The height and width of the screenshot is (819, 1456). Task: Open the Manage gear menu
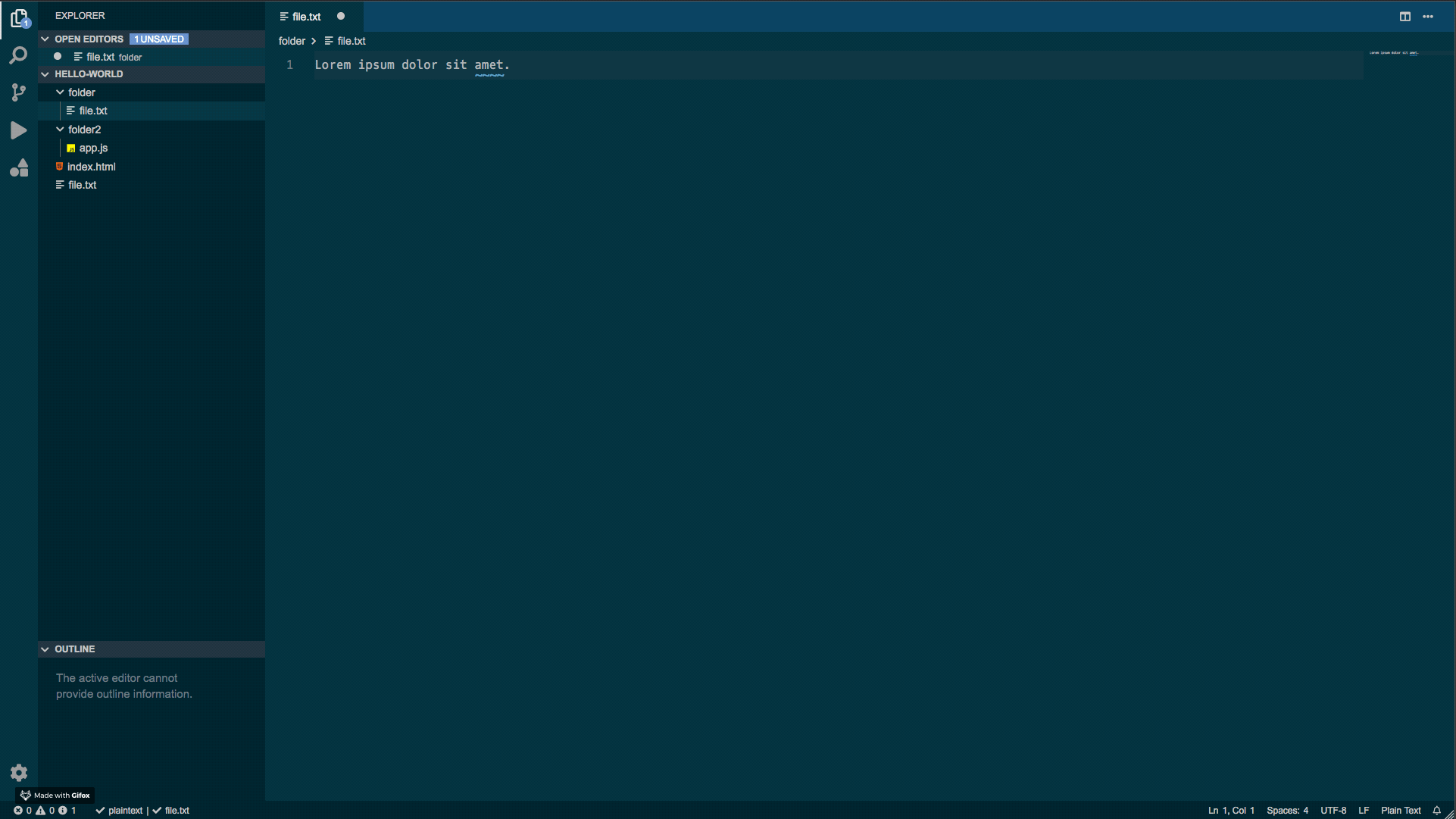tap(19, 773)
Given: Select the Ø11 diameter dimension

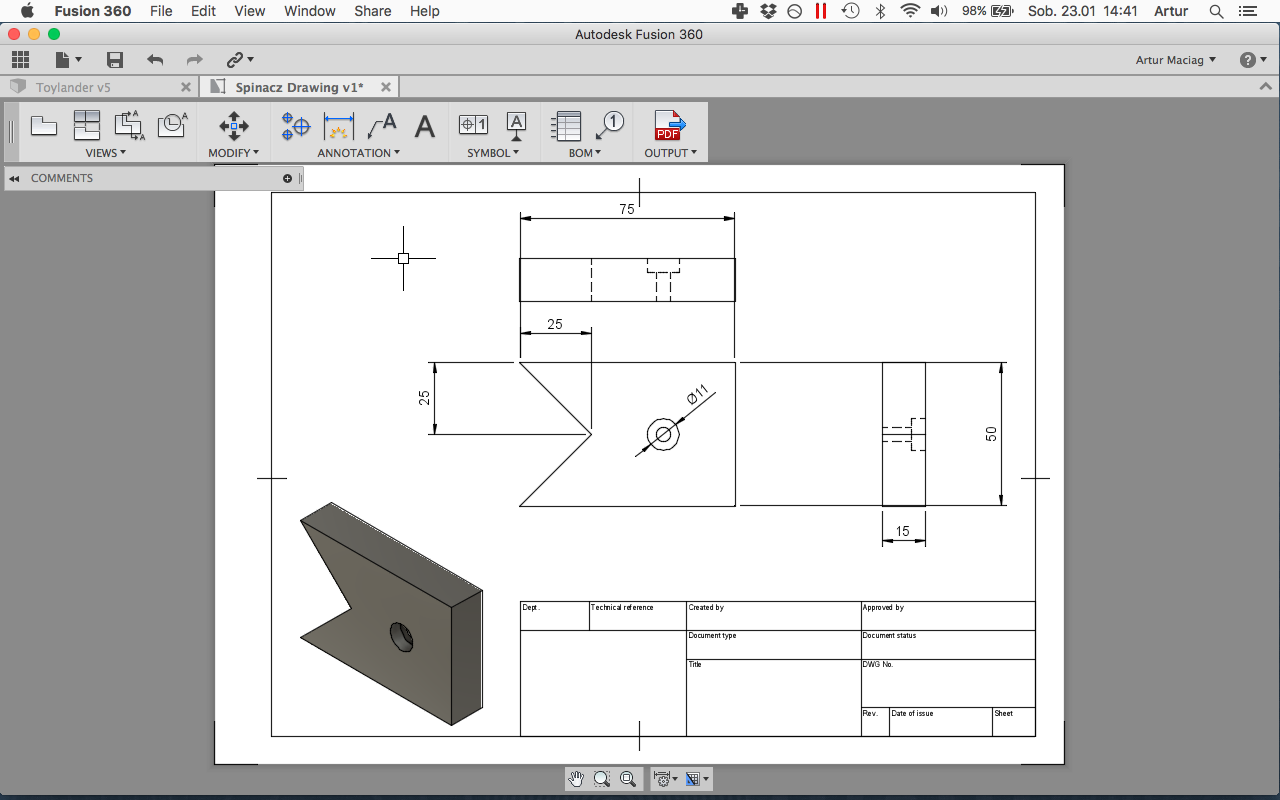Looking at the screenshot, I should 697,395.
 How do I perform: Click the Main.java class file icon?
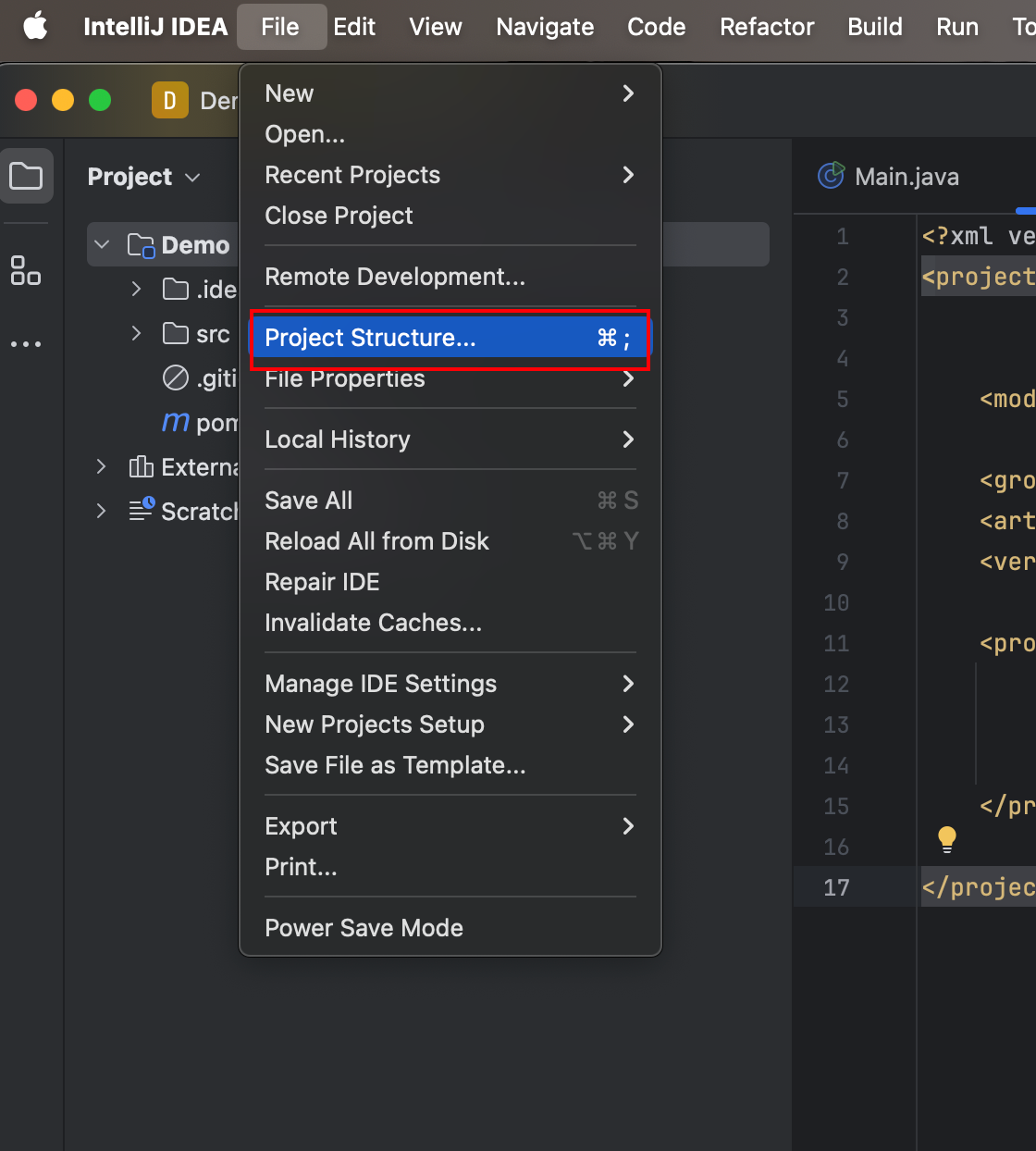click(831, 176)
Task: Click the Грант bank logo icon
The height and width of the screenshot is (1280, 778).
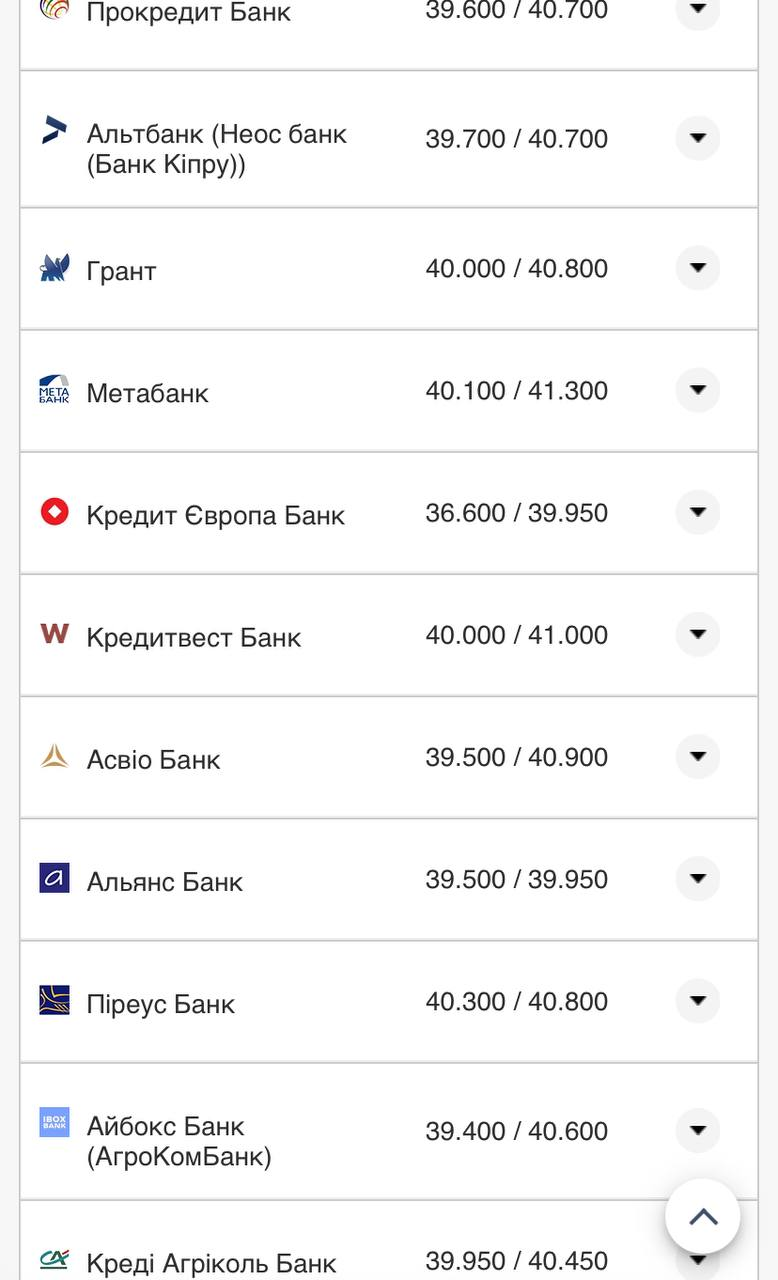Action: tap(54, 268)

Exercise objective: Can you rewrite the listing above, substituting "size" for every "height and width", changing nothing else and leaving out the pictures?

Output:
The size of the screenshot is (819, 1456). Task: Open the Manage gear menu
tap(19, 773)
Given: Select the Ø11 diameter dimension

Looking at the screenshot, I should 697,395.
 How do I perform: Click the Main.java class file icon?
click(831, 176)
Task: Click the Грант bank logo icon
The size of the screenshot is (1280, 778).
Action: tap(54, 268)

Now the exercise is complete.